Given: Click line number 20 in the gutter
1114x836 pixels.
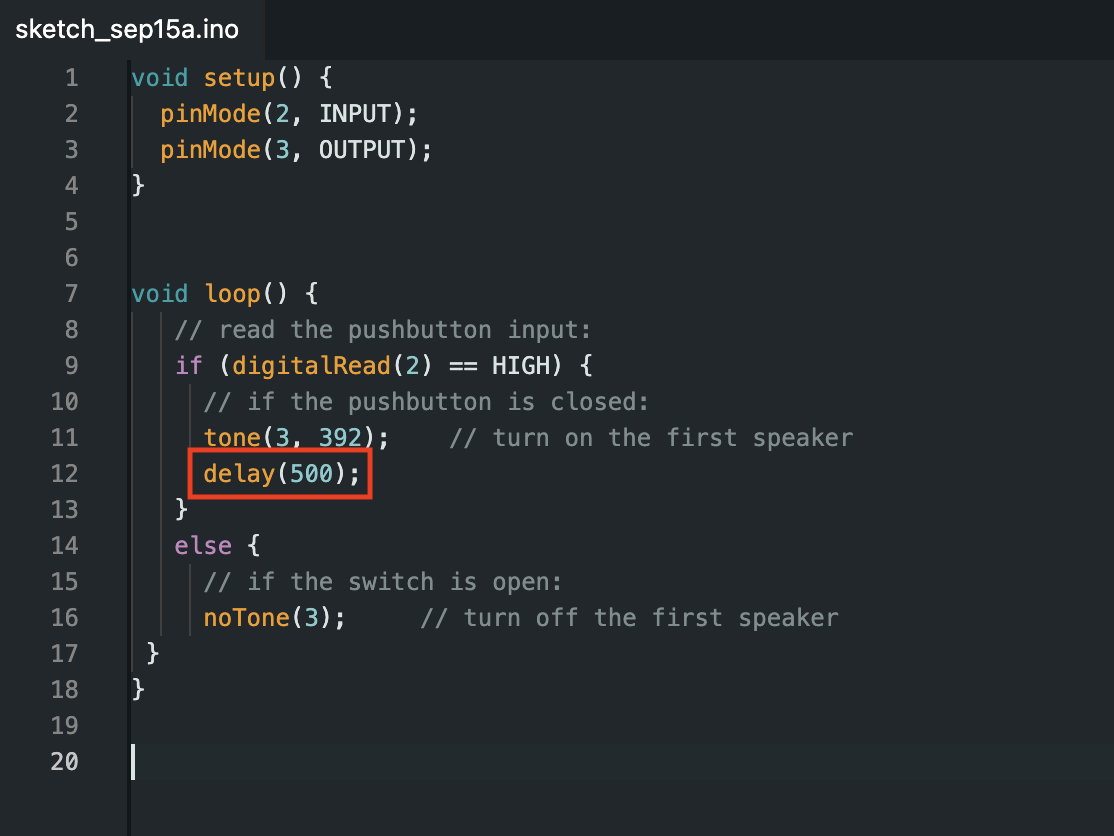Looking at the screenshot, I should point(64,762).
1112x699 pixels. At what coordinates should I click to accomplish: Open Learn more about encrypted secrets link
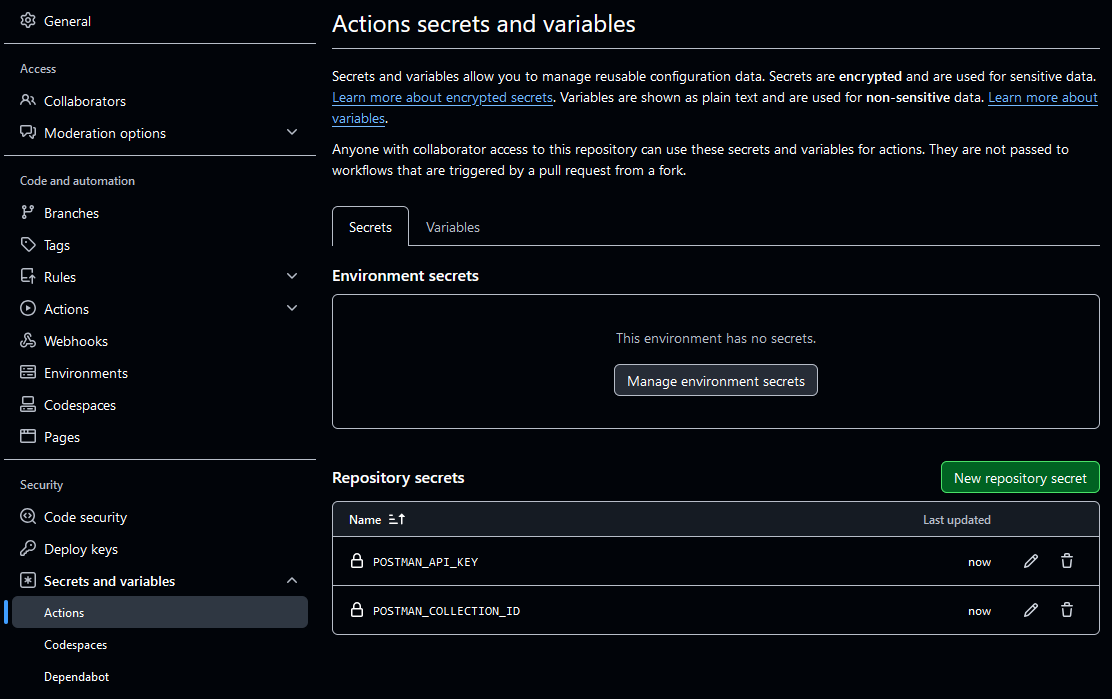pos(442,97)
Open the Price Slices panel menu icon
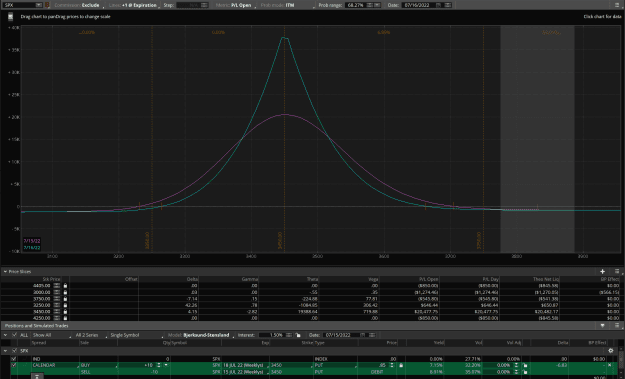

- - - - - - -

Word for word, reproduce each line from the one with "1112x699 pixels. At" through the last line of the material above, both included, and drop the pictures.

TASK OUTPUT.
1112x699 pixels. At what coordinates should I click to accomplish: Open Learn more about encrypted secrets link
pos(442,97)
Open the Price Slices panel menu icon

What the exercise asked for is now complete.